Jharkhand Government sources informed that 76,664 returnees travelled by train, 47,621 in buses and the rest walked the distance or used bicycles and motorcycles. On state and national highways pass- ing through Ranchi, Jamshedpur, Khunti etc., the sight of migrants walking is commonplace, especially during early morning hours, before scorching heat makes it impossible.
Manjur Ahmad Ansari, who has the franchise to run a branch of the Medanta Hospital on NH 33 says it is heart breaking to watch the migrants walk back with tattered clothes and often barefoot. His people offer them biscuits and tea etc. when the Muslim inhabited area takes Sahari early in the morning. Most migrants, he recalls, say they would have starved to death if they had stayed back, abandoned by employers.

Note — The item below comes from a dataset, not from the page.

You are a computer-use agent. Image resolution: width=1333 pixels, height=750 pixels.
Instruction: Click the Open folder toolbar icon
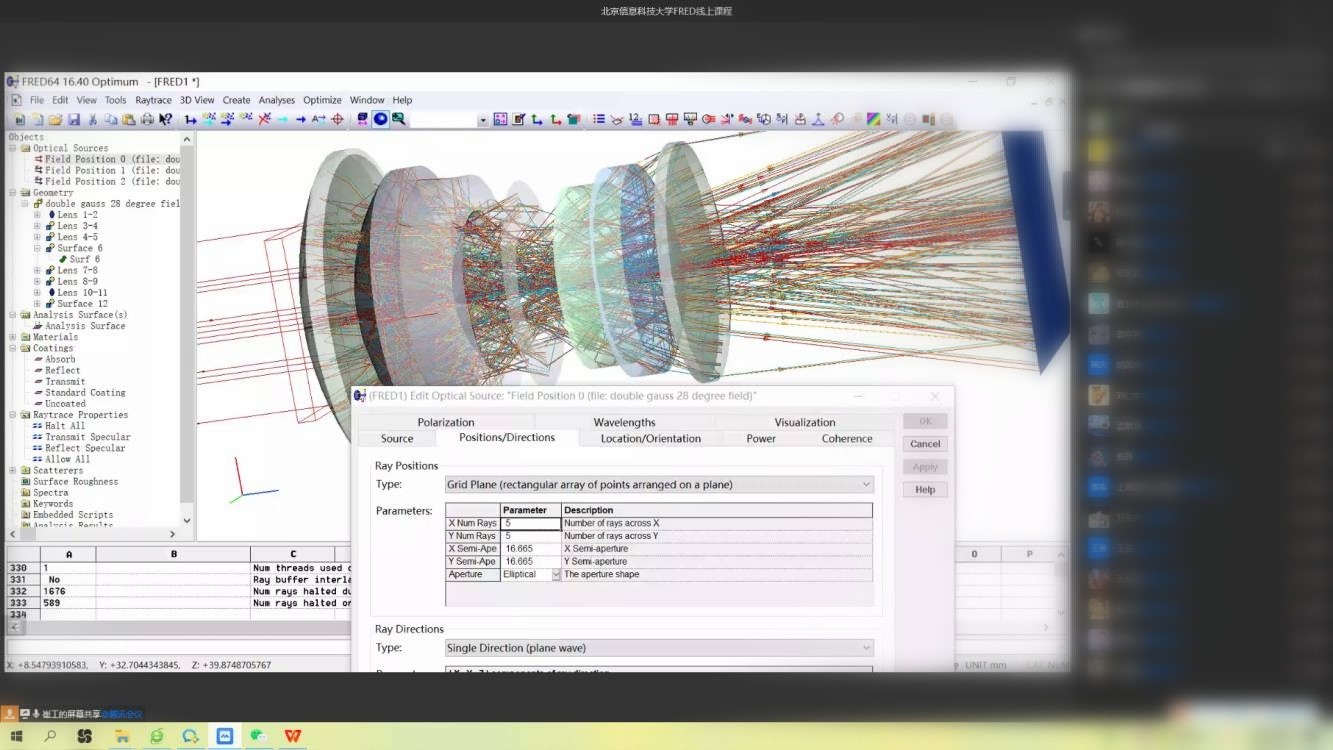coord(55,119)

One of them, Kundan Manjhi, had been regularly going out of the state to work. But this time he realised, he says, for the first time, how inhuman and selfish fellow human beings can be. Umesh Bhuian who left Vishakhapatnam on foot to reach his village in Chatra in Jharkhand, gave a similar account of his woes at his place of work and vowed he would prefer to die in his village than be a migrant again. Will the Government be able to regain its credibility after its flip flops on lockdowns?
Most of the 1.35 lakh migrant workers who have already returned to Jharkhand seem reluctant, and some determined, to go back. The trauma of being abandoned and the distress of finding themselves with no work, no income, no food and no resources is unlikely to go away soon. Some of them became so sentimental after coming out of the railway station that they knelt down in gratitude and kissed the soil, a sight that moved people who witnessed it.
The Jharkhand Pradesh Congress Committee, following directions of the party president Sonia Gandhi, had launched a helpline and JPCC president Manas Sinha said that distress calls were still being received. Over 40 thousand calls from 24 states had been received, he informed. JPCC had informed the state government that the Congress was willing to pay the migrants’ train fare.
While as many as 64 ‘Shramik Special’ trains have already arrived, Jharkhand chief minister Hemant Soren has asked for 115 more trains to bring back the migrants. He has also requested the Centre for No Objection Certificate for special flights to bring back the stranded workers, sources informed.